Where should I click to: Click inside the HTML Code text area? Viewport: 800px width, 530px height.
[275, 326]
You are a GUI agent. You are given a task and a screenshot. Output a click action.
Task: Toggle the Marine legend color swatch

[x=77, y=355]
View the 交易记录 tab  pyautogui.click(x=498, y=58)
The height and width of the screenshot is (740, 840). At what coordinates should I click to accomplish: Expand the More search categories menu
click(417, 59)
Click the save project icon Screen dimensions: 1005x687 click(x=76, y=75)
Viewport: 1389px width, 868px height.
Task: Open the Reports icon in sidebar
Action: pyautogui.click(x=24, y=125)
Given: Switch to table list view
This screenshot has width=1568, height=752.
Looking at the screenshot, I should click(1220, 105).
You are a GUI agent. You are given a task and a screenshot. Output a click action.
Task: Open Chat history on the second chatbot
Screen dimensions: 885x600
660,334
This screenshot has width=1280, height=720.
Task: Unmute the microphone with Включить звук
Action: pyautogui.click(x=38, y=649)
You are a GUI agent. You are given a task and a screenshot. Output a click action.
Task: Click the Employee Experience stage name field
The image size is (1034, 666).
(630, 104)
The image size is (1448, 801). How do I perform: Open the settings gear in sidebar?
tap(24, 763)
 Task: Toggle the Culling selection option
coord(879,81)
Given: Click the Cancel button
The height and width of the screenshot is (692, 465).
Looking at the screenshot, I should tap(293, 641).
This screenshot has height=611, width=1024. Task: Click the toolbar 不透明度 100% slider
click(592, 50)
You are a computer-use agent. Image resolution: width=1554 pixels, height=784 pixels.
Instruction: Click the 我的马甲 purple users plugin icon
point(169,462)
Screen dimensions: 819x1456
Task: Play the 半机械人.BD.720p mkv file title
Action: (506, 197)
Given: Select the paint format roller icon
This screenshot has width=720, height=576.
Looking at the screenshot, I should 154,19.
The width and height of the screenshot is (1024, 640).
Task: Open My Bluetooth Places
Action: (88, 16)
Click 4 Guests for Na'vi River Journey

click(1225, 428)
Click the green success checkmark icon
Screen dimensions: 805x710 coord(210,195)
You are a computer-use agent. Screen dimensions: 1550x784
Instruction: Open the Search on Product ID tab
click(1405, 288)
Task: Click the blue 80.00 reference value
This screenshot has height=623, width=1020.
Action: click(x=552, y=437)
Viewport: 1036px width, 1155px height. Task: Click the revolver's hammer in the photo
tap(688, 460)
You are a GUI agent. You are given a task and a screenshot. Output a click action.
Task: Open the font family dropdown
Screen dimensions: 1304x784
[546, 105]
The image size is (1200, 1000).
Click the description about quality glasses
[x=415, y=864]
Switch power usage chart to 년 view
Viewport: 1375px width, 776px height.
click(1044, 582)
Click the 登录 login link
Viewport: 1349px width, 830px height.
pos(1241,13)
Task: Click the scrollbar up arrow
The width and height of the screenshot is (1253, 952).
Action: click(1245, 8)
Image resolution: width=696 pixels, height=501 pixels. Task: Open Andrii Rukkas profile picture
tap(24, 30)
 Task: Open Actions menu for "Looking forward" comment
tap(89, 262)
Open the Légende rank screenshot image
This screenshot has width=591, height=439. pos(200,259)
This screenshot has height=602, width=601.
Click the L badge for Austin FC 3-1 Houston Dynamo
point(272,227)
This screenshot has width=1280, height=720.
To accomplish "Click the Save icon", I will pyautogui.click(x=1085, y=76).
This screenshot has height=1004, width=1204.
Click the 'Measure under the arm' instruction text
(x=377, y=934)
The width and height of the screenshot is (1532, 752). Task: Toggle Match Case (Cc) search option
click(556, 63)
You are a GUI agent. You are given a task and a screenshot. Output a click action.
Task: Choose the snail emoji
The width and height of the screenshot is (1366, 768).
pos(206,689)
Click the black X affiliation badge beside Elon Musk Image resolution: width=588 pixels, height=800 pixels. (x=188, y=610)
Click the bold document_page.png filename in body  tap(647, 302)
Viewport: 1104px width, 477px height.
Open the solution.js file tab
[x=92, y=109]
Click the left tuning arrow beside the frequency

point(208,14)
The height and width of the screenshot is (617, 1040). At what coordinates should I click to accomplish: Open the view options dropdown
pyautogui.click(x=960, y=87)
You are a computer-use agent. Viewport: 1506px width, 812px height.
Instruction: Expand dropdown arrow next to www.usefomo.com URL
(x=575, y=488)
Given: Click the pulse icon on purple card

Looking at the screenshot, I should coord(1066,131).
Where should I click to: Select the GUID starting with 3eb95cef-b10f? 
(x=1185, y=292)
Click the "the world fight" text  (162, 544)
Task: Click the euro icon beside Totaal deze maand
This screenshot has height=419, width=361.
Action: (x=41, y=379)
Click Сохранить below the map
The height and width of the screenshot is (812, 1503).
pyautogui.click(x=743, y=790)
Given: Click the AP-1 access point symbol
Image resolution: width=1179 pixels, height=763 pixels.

**EXERCISE AIM**
Could you transcribe the entries above word for word, from the line with "Task: Choose the snail emoji" down to the line with "Given: Click the AP-1 access point symbol", keeping both?

**SOLUTION**
Task: Choose the snail emoji
The width and height of the screenshot is (1366, 768).
pos(206,689)
Click the black X affiliation badge beside Elon Musk Image resolution: width=588 pixels, height=800 pixels. (x=188, y=610)
Click the bold document_page.png filename in body  tap(647, 302)
Viewport: 1104px width, 477px height.
Open the solution.js file tab
[x=92, y=109]
Click the left tuning arrow beside the frequency

point(208,14)
The height and width of the screenshot is (617, 1040). At what coordinates should I click to accomplish: Open the view options dropdown
pyautogui.click(x=960, y=87)
You are a computer-use agent. Viewport: 1506px width, 812px height.
Instruction: Expand dropdown arrow next to www.usefomo.com URL
(x=575, y=488)
Given: Click the pulse icon on purple card

Looking at the screenshot, I should coord(1066,131).
Where should I click to: Select the GUID starting with 3eb95cef-b10f? 
(x=1185, y=292)
Click the "the world fight" text  (162, 544)
Task: Click the euro icon beside Totaal deze maand
This screenshot has height=419, width=361.
Action: (x=41, y=379)
Click Сохранить below the map
The height and width of the screenshot is (812, 1503).
pyautogui.click(x=743, y=790)
Given: Click the AP-1 access point symbol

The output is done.